Requirement:
What do the lines say from the start of the entries through the one containing "You are a computer-use"? Repeat them exactly.

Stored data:
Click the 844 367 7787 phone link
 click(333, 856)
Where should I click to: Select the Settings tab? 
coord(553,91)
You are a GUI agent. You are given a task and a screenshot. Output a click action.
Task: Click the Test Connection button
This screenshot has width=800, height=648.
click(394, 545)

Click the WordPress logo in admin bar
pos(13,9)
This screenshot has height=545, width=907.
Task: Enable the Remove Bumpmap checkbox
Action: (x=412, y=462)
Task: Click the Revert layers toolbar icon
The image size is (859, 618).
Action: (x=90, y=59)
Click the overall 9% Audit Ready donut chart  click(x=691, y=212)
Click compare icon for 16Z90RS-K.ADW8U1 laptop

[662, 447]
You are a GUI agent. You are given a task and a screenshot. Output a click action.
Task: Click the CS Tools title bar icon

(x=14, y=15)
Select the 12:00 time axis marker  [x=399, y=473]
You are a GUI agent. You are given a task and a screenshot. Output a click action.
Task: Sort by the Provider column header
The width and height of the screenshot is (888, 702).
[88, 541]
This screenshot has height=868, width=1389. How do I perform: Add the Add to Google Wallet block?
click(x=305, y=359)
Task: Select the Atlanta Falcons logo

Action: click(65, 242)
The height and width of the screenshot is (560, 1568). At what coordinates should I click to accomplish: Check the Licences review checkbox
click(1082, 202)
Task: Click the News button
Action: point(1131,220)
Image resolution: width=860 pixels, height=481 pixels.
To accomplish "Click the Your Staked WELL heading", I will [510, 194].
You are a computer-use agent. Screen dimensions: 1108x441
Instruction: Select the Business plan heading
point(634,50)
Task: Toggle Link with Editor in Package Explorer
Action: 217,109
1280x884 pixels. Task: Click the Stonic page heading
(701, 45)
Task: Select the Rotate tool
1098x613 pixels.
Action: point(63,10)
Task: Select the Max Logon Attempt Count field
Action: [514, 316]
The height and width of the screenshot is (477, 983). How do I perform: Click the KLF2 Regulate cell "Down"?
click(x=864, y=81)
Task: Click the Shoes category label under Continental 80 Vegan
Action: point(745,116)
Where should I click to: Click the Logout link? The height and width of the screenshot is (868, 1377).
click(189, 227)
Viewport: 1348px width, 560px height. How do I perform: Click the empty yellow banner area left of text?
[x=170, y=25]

Exercise response:
Click the 844 367 7787 phone link
 click(333, 856)
Where should I click to: Select the Settings tab? 
coord(553,91)
You are a GUI agent. You are given a task and a screenshot. Output a click action.
Task: Click the Test Connection button
This screenshot has width=800, height=648.
click(394, 545)

Click the WordPress logo in admin bar
pos(13,9)
This screenshot has height=545, width=907.
Task: Enable the Remove Bumpmap checkbox
Action: (x=412, y=462)
Task: Click the Revert layers toolbar icon
The image size is (859, 618).
Action: (x=90, y=59)
Click the overall 9% Audit Ready donut chart  click(x=691, y=212)
Click compare icon for 16Z90RS-K.ADW8U1 laptop

[662, 447]
You are a GUI agent. You are given a task and a screenshot. Output a click action.
Task: Click the CS Tools title bar icon

(x=14, y=15)
Select the 12:00 time axis marker  [x=399, y=473]
You are a GUI agent. You are given a task and a screenshot. Output a click action.
Task: Sort by the Provider column header
The width and height of the screenshot is (888, 702).
[88, 541]
This screenshot has height=868, width=1389. How do I perform: Add the Add to Google Wallet block?
click(x=305, y=359)
Task: Select the Atlanta Falcons logo

Action: click(65, 242)
The height and width of the screenshot is (560, 1568). At what coordinates should I click to accomplish: Check the Licences review checkbox
click(1082, 202)
Task: Click the News button
Action: point(1131,220)
Image resolution: width=860 pixels, height=481 pixels.
To accomplish "Click the Your Staked WELL heading", I will [510, 194].
You are a computer-use agent. Screen dimensions: 1108x441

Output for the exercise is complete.